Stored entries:
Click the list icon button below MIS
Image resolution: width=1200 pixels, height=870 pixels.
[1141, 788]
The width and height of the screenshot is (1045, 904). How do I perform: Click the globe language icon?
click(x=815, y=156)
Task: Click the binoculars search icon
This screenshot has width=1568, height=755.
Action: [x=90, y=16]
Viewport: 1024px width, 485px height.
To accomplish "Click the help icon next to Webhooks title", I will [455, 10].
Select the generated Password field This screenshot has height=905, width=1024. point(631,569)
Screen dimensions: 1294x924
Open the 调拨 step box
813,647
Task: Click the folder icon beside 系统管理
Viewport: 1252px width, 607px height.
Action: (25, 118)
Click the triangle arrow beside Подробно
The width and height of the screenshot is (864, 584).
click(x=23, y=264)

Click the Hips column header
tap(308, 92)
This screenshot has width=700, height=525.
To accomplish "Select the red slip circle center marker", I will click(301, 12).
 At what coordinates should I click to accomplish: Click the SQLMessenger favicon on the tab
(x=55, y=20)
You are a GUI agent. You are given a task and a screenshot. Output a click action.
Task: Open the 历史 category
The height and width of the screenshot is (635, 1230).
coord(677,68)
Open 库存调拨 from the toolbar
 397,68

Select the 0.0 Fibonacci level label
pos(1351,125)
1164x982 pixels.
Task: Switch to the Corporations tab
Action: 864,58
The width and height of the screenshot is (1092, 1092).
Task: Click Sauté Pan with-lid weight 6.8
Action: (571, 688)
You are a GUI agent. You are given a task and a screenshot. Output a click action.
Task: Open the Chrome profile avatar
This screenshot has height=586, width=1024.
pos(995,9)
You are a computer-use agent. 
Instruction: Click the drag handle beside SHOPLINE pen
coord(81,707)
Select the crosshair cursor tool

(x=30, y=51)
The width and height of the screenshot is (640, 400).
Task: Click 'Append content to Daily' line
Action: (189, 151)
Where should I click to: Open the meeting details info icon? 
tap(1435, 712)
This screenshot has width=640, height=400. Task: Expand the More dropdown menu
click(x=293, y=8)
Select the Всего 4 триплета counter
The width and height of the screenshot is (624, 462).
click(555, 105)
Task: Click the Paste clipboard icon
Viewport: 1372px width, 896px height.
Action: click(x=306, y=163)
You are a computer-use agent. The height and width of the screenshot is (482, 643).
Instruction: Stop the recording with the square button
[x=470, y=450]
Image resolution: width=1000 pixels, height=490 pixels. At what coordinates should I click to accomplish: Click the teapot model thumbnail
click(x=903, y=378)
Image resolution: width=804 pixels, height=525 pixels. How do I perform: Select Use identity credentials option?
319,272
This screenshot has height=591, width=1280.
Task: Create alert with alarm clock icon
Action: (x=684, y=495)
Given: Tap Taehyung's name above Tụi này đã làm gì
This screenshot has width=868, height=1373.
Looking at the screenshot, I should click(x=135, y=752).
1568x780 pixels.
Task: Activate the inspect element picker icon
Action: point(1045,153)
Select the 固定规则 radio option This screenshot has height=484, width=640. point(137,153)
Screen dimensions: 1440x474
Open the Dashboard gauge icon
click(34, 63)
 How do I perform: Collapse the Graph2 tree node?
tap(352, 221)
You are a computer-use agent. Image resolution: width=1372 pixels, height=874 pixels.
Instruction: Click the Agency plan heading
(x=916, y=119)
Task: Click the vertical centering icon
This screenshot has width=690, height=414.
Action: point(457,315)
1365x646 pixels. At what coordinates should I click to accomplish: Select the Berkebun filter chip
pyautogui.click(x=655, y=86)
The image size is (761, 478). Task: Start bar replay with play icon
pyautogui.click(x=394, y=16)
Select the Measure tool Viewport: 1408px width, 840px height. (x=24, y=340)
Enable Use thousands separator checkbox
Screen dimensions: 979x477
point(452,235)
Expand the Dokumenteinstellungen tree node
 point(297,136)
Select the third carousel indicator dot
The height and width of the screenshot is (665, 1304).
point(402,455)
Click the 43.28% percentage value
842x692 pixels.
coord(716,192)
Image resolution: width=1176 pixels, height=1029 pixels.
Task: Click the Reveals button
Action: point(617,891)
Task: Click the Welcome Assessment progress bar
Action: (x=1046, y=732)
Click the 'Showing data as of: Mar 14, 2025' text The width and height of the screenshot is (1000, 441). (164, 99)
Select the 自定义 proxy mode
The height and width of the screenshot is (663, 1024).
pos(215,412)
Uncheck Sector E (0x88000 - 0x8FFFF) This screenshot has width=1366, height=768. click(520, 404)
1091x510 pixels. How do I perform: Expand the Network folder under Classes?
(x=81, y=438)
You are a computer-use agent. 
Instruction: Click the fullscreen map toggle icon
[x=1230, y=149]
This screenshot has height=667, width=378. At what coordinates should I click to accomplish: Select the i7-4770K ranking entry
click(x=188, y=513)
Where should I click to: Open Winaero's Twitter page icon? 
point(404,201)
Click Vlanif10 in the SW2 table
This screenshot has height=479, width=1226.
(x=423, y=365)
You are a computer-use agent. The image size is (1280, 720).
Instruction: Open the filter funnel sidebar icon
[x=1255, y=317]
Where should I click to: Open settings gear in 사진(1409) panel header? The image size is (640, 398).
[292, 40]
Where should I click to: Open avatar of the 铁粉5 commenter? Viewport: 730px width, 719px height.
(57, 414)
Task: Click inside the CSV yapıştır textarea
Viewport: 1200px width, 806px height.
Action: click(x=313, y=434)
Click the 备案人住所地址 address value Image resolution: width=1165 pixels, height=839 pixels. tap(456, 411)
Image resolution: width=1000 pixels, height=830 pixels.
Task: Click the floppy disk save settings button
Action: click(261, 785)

- Aim of the exercise
Set every entry down once more, exactly as written above.

- Result of the task
Click the list icon button below MIS
Image resolution: width=1200 pixels, height=870 pixels.
[1141, 788]
The width and height of the screenshot is (1045, 904). How do I perform: Click the globe language icon?
click(x=815, y=156)
Task: Click the binoculars search icon
This screenshot has width=1568, height=755.
Action: [x=90, y=16]
Viewport: 1024px width, 485px height.
To accomplish "Click the help icon next to Webhooks title", I will [455, 10].
Select the generated Password field This screenshot has height=905, width=1024. point(631,569)
Screen dimensions: 1294x924
Open the 调拨 step box
813,647
Task: Click the folder icon beside 系统管理
Viewport: 1252px width, 607px height.
Action: (25, 118)
Click the triangle arrow beside Подробно
The width and height of the screenshot is (864, 584).
click(x=23, y=264)

Click the Hips column header
tap(308, 92)
This screenshot has width=700, height=525.
To accomplish "Select the red slip circle center marker", I will click(301, 12).
 At what coordinates should I click to accomplish: Click the SQLMessenger favicon on the tab
(x=55, y=20)
You are a GUI agent. You are given a task and a screenshot. Output a click action.
Task: Open the 历史 category
The height and width of the screenshot is (635, 1230).
coord(677,68)
Open 库存调拨 from the toolbar
 397,68

Select the 0.0 Fibonacci level label
pos(1351,125)
1164x982 pixels.
Task: Switch to the Corporations tab
Action: 864,58
The width and height of the screenshot is (1092, 1092).
Task: Click Sauté Pan with-lid weight 6.8
Action: (571, 688)
You are a GUI agent. You are given a task and a screenshot. Output a click action.
Task: Open the Chrome profile avatar
This screenshot has height=586, width=1024.
pos(995,9)
You are a computer-use agent. 
Instruction: Click the drag handle beside SHOPLINE pen
coord(81,707)
Select the crosshair cursor tool

(x=30, y=51)
The width and height of the screenshot is (640, 400).
Task: Click 'Append content to Daily' line
Action: (189, 151)
Where should I click to: Open the meeting details info icon? 
tap(1435, 712)
This screenshot has width=640, height=400. Task: Expand the More dropdown menu
click(x=293, y=8)
Select the Всего 4 триплета counter
The width and height of the screenshot is (624, 462).
click(555, 105)
Task: Click the Paste clipboard icon
Viewport: 1372px width, 896px height.
Action: click(x=306, y=163)
You are a computer-use agent. The height and width of the screenshot is (482, 643).
Instruction: Stop the recording with the square button
[x=470, y=450]
Image resolution: width=1000 pixels, height=490 pixels. At what coordinates should I click to accomplish: Click the teapot model thumbnail
click(x=903, y=378)
Image resolution: width=804 pixels, height=525 pixels. How do I perform: Select Use identity credentials option?
319,272
This screenshot has height=591, width=1280.
Task: Create alert with alarm clock icon
Action: (x=684, y=495)
Given: Tap Taehyung's name above Tụi này đã làm gì
This screenshot has width=868, height=1373.
Looking at the screenshot, I should click(x=135, y=752).
1568x780 pixels.
Task: Activate the inspect element picker icon
Action: point(1045,153)
Select the 固定规则 radio option This screenshot has height=484, width=640. point(137,153)
Screen dimensions: 1440x474
Open the Dashboard gauge icon
click(34, 63)
 How do I perform: Collapse the Graph2 tree node?
tap(352, 221)
You are a computer-use agent. Image resolution: width=1372 pixels, height=874 pixels.
Instruction: Click the Agency plan heading
(x=916, y=119)
Task: Click the vertical centering icon
This screenshot has width=690, height=414.
Action: point(457,315)
1365x646 pixels. At what coordinates should I click to accomplish: Select the Berkebun filter chip
pyautogui.click(x=655, y=86)
The image size is (761, 478). Task: Start bar replay with play icon
pyautogui.click(x=394, y=16)
Select the Measure tool Viewport: 1408px width, 840px height. (x=24, y=340)
Enable Use thousands separator checkbox
Screen dimensions: 979x477
point(452,235)
Expand the Dokumenteinstellungen tree node
 point(297,136)
Select the third carousel indicator dot
The height and width of the screenshot is (665, 1304).
point(402,455)
Click the 43.28% percentage value
842x692 pixels.
coord(716,192)
Image resolution: width=1176 pixels, height=1029 pixels.
Task: Click the Reveals button
Action: point(617,891)
Task: Click the Welcome Assessment progress bar
Action: (x=1046, y=732)
Click the 'Showing data as of: Mar 14, 2025' text The width and height of the screenshot is (1000, 441). (164, 99)
Select the 自定义 proxy mode
The height and width of the screenshot is (663, 1024).
pos(215,412)
Uncheck Sector E (0x88000 - 0x8FFFF) This screenshot has width=1366, height=768. click(520, 404)
1091x510 pixels. How do I perform: Expand the Network folder under Classes?
(x=81, y=438)
You are a computer-use agent. 
Instruction: Click the fullscreen map toggle icon
[x=1230, y=149]
This screenshot has height=667, width=378. At what coordinates should I click to accomplish: Select the i7-4770K ranking entry
click(x=188, y=513)
Where should I click to: Open Winaero's Twitter page icon? 
point(404,201)
Click Vlanif10 in the SW2 table
This screenshot has height=479, width=1226.
(x=423, y=365)
You are a computer-use agent. The image size is (1280, 720).
Instruction: Open the filter funnel sidebar icon
[x=1255, y=317]
Where should I click to: Open settings gear in 사진(1409) panel header? The image size is (640, 398).
[292, 40]
Where should I click to: Open avatar of the 铁粉5 commenter? Viewport: 730px width, 719px height.
(57, 414)
Task: Click inside the CSV yapıştır textarea
Viewport: 1200px width, 806px height.
Action: click(x=313, y=434)
Click the 备案人住所地址 address value Image resolution: width=1165 pixels, height=839 pixels. tap(456, 411)
Image resolution: width=1000 pixels, height=830 pixels.
Task: Click the floppy disk save settings button
Action: click(261, 785)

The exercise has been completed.